At the Archizines symposium at Storefront. Archizines is a traveling exhibit of architectural magazines and journals with quite a nice website that I’ve been perusing back and forth, sometimes obsessively, since this fall, in an effort to figure out what makes a good architectural publication.

The zines are cute. It’s depressing to admit, but not only do I judge a book by its cover, I judge harshly, and I judge immediately.

Actually for most of them, I ignore the covers. They’re of no interest. It’s the inside that I ruthlessly flip through to decide if there’s anything there for me.

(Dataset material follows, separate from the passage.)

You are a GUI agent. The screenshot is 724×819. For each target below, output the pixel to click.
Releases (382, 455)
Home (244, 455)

I’ve been claiming that it’s the content that matters and that the design comes naturally therefrom, that smart people can and in fact do ignore design, but here, I see that of course the design matters. In fact, the design is the only thing that does matter. The words are almost always the same inside, I think, in a context such as this. Smart words with the same smart counter spin on things that everyone has nowadays. Start with the pomo assumptions, mix in some New Sincerity; it’s the process not the end result that matters; it’s not the architect who matters but the people; the architect’s job is to create platforms for the people to express themselves. Simple but unexpected. I’m not making fun. These are all my approaches too. But impossible to pretend all my smart-ities are my own or even someone else’s, which I stole — they are the Zeitgeist’s and thus, everyone in my/your/our circles is there, on the same page.

So I am forced to agree — design does matter and can speak more loudly, more viscerally than can content. Wasn’t that the point of The Media is the Massage? If the content of the zines is the same, it’s the design that distinguishes them.

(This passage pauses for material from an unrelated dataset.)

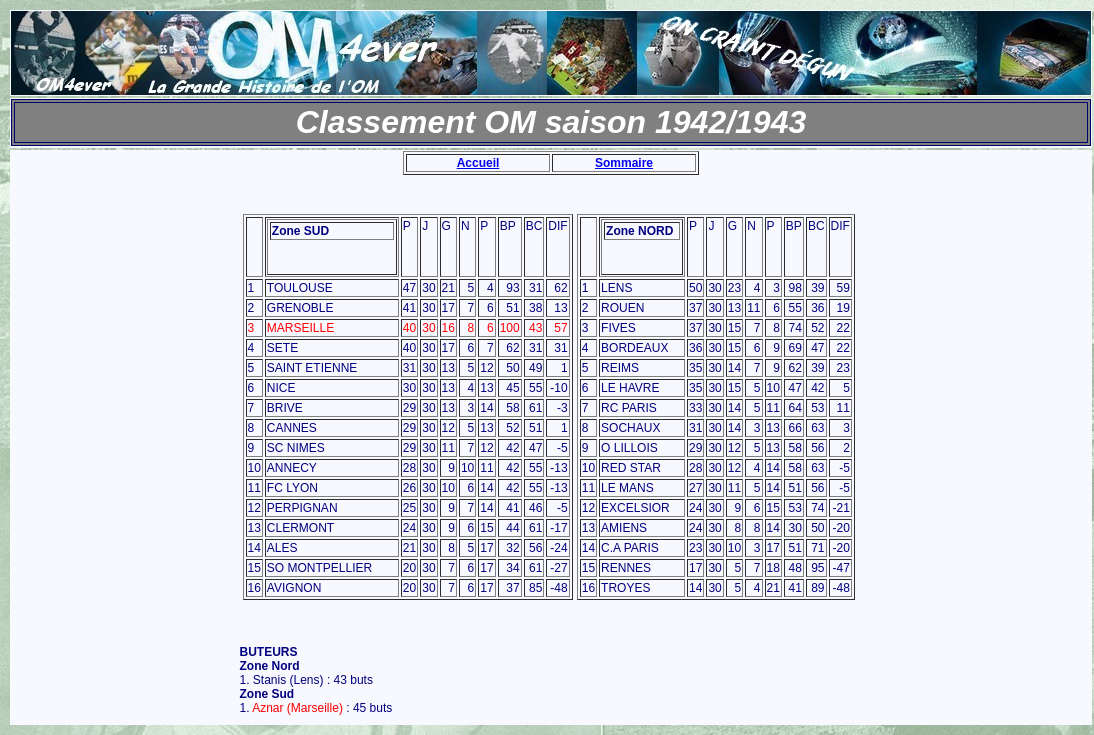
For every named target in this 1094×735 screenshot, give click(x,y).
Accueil (478, 163)
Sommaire (624, 163)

Some of the zines are underdesigned, some overdesigned. There are no clear cut rules to the ones I like. Taking a Dutch approach is a classic way to appeal to my sensibilities. There’s lots to write about the Dutch approach but very quickly here are some characteristics: duotone imagery; clear grids to organize text; a flirtation with figuring out playing out what happens when the design rules are taken too their extreme. (Shown: Mono-Kultur. Who are, in fact, German.)

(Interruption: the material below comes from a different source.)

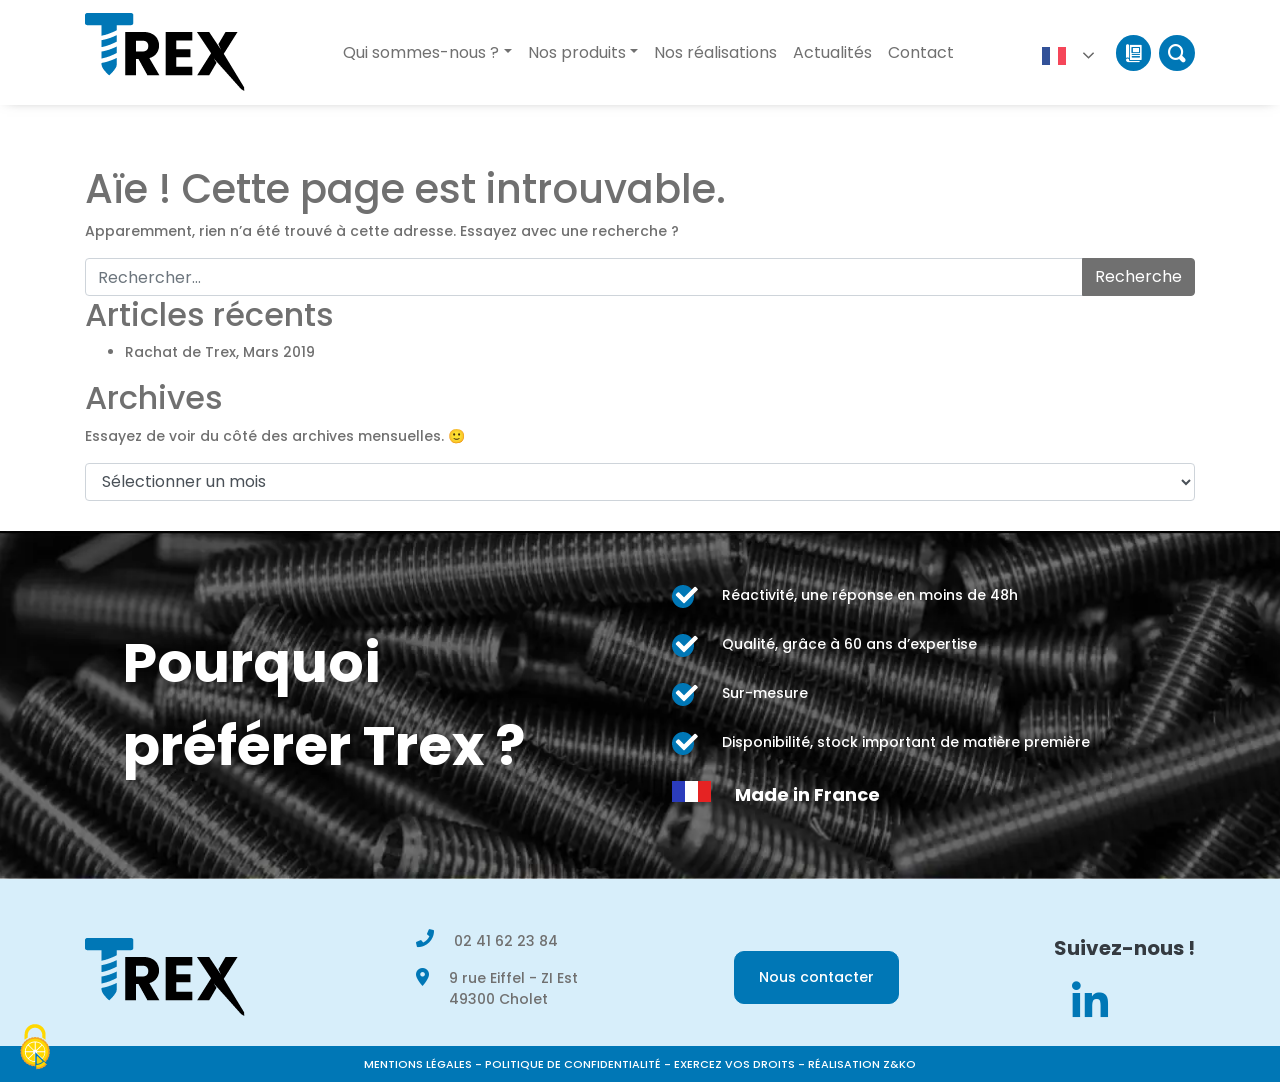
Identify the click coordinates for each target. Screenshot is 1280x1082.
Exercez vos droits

Another trend which I always find appealing: large serif fonts. Friendly, pleasant, inviting texts with a few graphic touches.

Then there’s this (UR. I think it’s Argentinian, but excitingly some of the articles are English). An example of the cover being irrelevant on the one hand (I actually really don’t care for it) and engaging design being hard to pinpoint. The text is very minimally treated, in a fairly undesigned way, but there’s been some love put into the images. Of course I am also intrigued with the Brasilia article (the city that was planned and developed by Oscar Niemeyer). There’s also something quite nice happening with BW images on the glossy paper.

I’ve outgrown the zine aesthetic, but this Ai Wei Wei zine is spot-on. It’s definitely one of my favorites. It’s an example of the content — Ai Wei Wei — being so rich and interesting that just by following it, you’re going to get gold. (Friction House — Ai Wei Wei Issue. More info)

I am most drawn to image-heavy zines. There is one that all silkscreen, beautiful abstract impressionistic images of the city which was really quite stunning.

Here’s a great one that just photographs of a strange object in an urban environment.

Some other zines I’d like to mention quickly: Candide, designed by the German designer Katja GretzingerPin Up, a glossy, fun architecture magazine where the design is always varied and key;  Evil People in Modernist Homes by Benjamin Critton, the premise of which is so simple and yet so engaging.

If anything, there’s just too much. A plethora of zines to dive into, each one more engaging than the rest. If it is beautiful, I am drawn in; if it is ugly, that, too, is on purpose and I am hungrily trying to understand what the intention was. The show is great, but in the end, I am relieved that Archizines has such a fantastic online collection for me to dip into at my leisure.